Can you link to your shared Zealandia result?
I think that mural result was spectacularly impressive, given that it started with a photo I took of the mural with almost no additional context.
Interestingly I tried the same question in a separate ChatGPT account and it gave a similar response you got. Maybe it was pulling context from the (separate) chat thread where it was talking about Zealandia. Which raises another question: once it gets something wrong once, will it just keep reenforcing the inaccuracy in future chats? That could lead to some very suboptimal behavior.
Getting back on topic, I strongly dislike the argument that this is all "user error". These models are on track to be worth a trillion dollars at some point in the future. Let's raise our expectations of them. Fix the models, not the users.
EDIT: I think that's likely what is happening here: I tried the prompt against GPT-4o and got this https://chatgpt.com/share/68b8683b-09b0-8006-8f66-a316bfebda...
My consistent position on this stuff is that it's actually way harder to use than most people (and the companies marketing it) let on.
I'm not sure if it's getting easier to use over time either. The models are getting "better" but that partly means their error cases are harder to reason about, especially as they become less common.
I think the key question is "How is this service being advertised?"
Perhaps the HN crowd gives it a lot of slack because they ignore the advertising.

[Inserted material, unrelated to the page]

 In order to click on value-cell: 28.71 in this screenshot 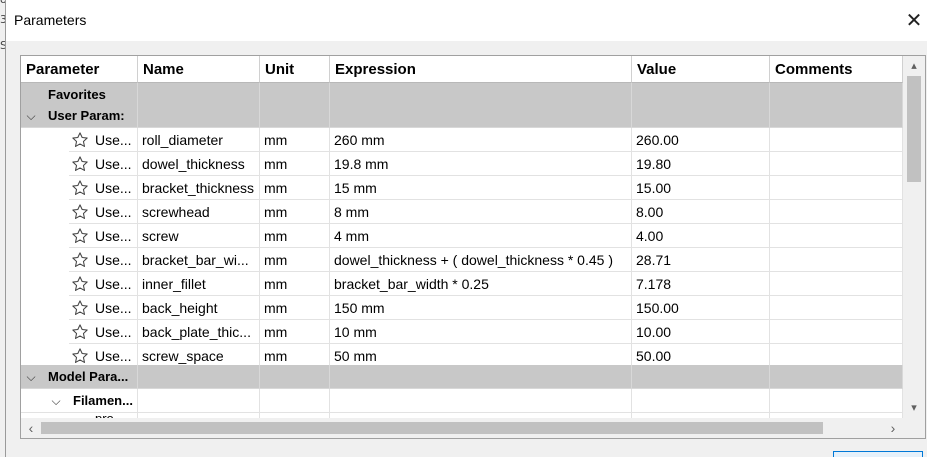, I will do `click(701, 260)`.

Or if you're like me, aren't even aware of how this is being marketed. We know the limitations, and adapt appropriately.
I guess where we differ is on whether the tool is broken or not (hence your use of the word "fix"). For me, it's not at all broken. What may be broken is the messaging. I don't want them to modify the tool to say "I don't know", because I'm fairly sure if they do that, it will break a number of people's use cases. If they want to put a post-processor that filters stuff before it gets to the user, and give me an option to disable the post-processor, then I'm fine with it. But don't handicap the tool in the name of accuracy!
You're blaming the user for having a bad experience as a result of not using the service "correctly".

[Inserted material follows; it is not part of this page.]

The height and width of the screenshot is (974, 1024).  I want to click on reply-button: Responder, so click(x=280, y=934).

I think the tool is absolutely broken, considering all of the people saying dosing guidelines is an "incorrect" use of LLM models. (While I agree it's not a good use, I strongly dislike how you're blaming the user for using it incorrectly - completely out of touch with reality).

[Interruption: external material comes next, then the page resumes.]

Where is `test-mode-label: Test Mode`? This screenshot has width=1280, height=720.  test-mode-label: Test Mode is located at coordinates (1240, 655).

We can't just cover up the shortfalls of LLMs by saying things like "Oh sorry, that's not a good use case, you're stupid if you use the tool for that purpose".
I really hope the HN crowd stops making excuses for why it's okay that LLMs don't perform well on tasks it's commonly asked to do.
> But don't handicap the tool in the name of accuracy!
If you're taking the position that it's the user's fault for asking LLMs a question it won't be good at answering, then you can't simultaneously advocate for not censoring the model. If it's the user's responsibility to know how to use ChatGPT "correctly", the tool (at a minimum) should help guide you away from using it in ways it's not intended for.
If LLMs were only used by smarter-than-average HN-crowd techies, I'd agree. But we're talking about a technology used by middle school kids. I don't think it's reasonable to expect middleschoolers to know what they should and shouldn't ask LLMs for help with.
Real science is done with it as a starting point, but it is not real science and claiming that it is an accurate representation of the human mind carries as much merit as claiming that "the soul" is what powers human intellect.
Also, why would I want a lossy encyclopedia? Disk space is cheaper than GPUs. I can host searchable dumps of the full Wikipedia and Stack Overflow in cheap commodity hardware.
The only good point of the analogy is that is self-declared as questionable.
That is exactly the point of the analogy. A lossy encyclopedia is obviously a bad thing! The analogy helps illustrate why using raw LLMs to look things up in the same was as an encyclopedia is a bad idea.